═══ RECORDS FOR THE EXERCISE

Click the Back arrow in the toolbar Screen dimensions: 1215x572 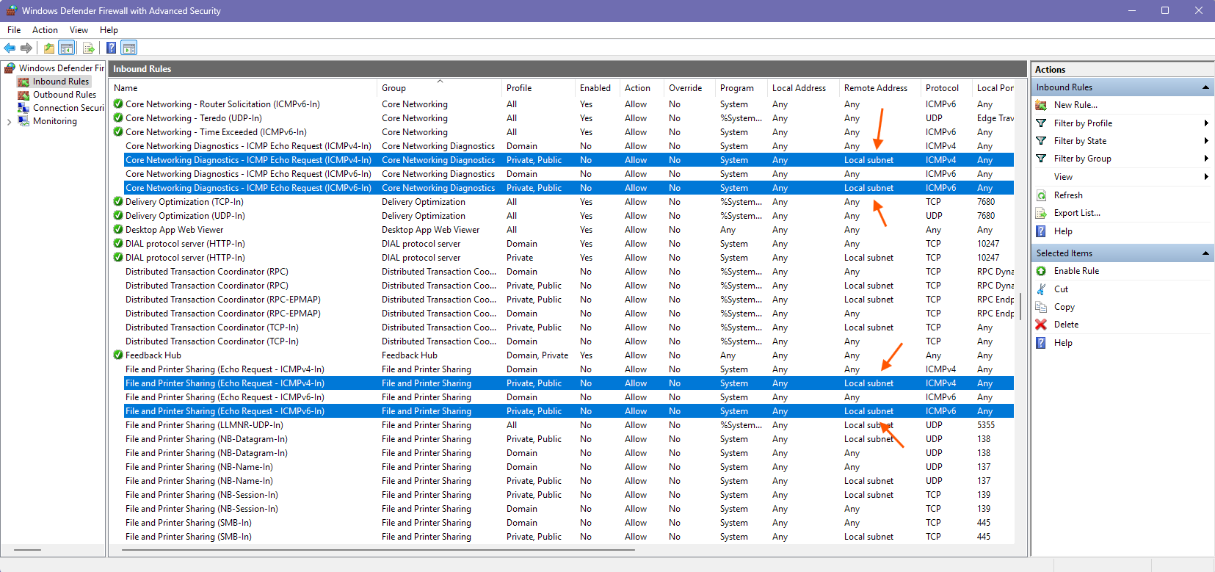(x=10, y=48)

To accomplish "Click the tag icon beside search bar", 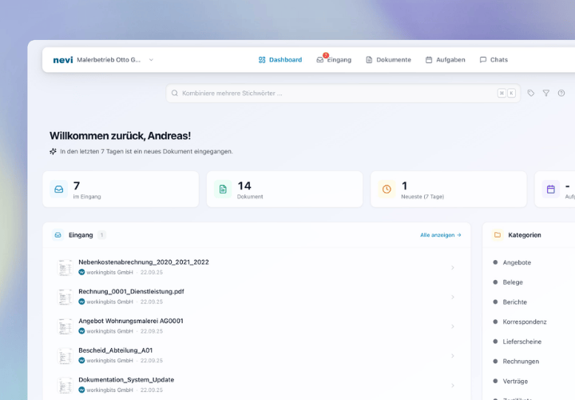I will coord(531,93).
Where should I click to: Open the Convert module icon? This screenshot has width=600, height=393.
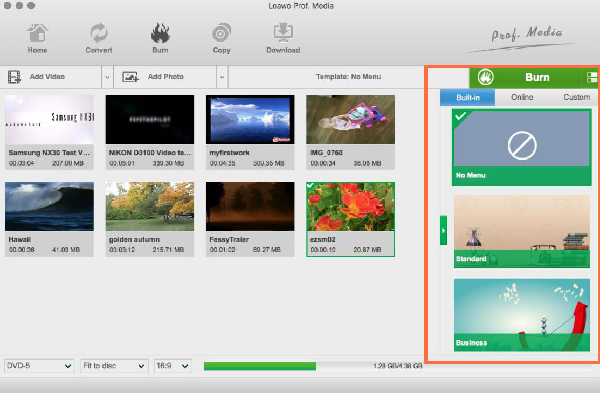pyautogui.click(x=99, y=34)
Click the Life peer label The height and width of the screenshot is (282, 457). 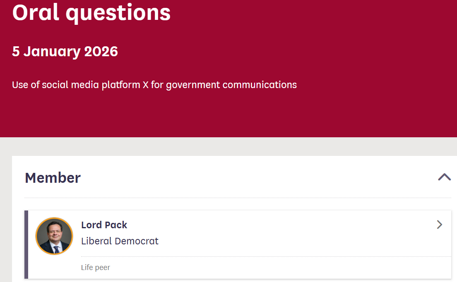(x=96, y=268)
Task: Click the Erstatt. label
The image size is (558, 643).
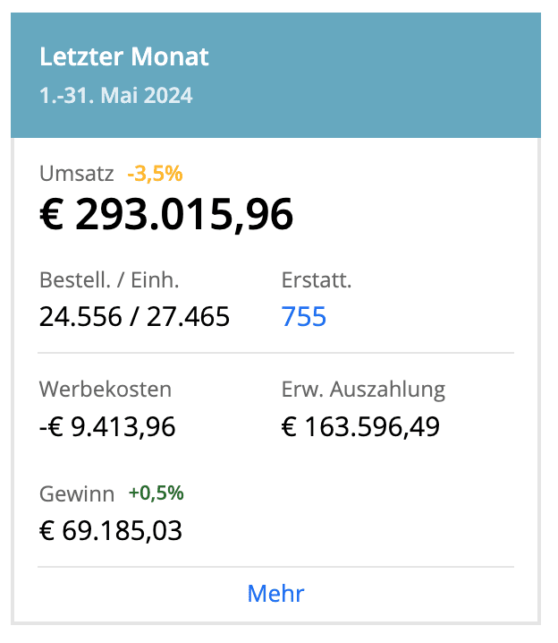Action: tap(317, 280)
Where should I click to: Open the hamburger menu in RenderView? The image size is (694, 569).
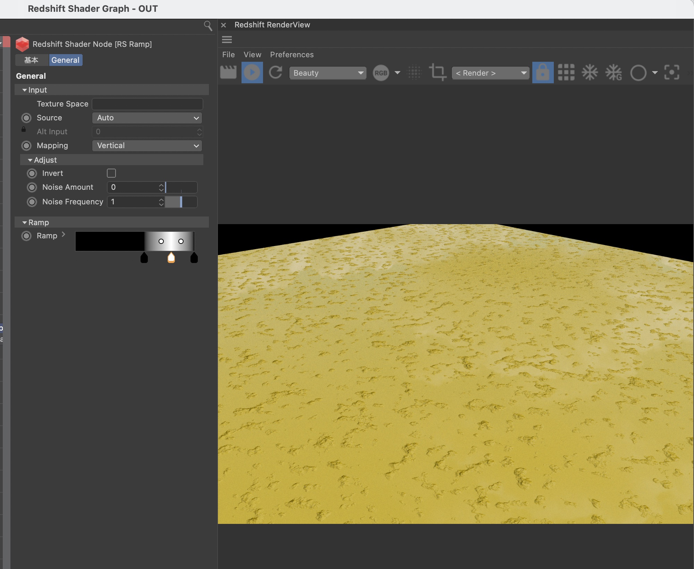tap(227, 40)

══════

- _STATED GOAL_:
Count the lines in the entries that contain the string "size", treating case as significant. Reply with the number alone.

- _EXERCISE RESPONSE_:
2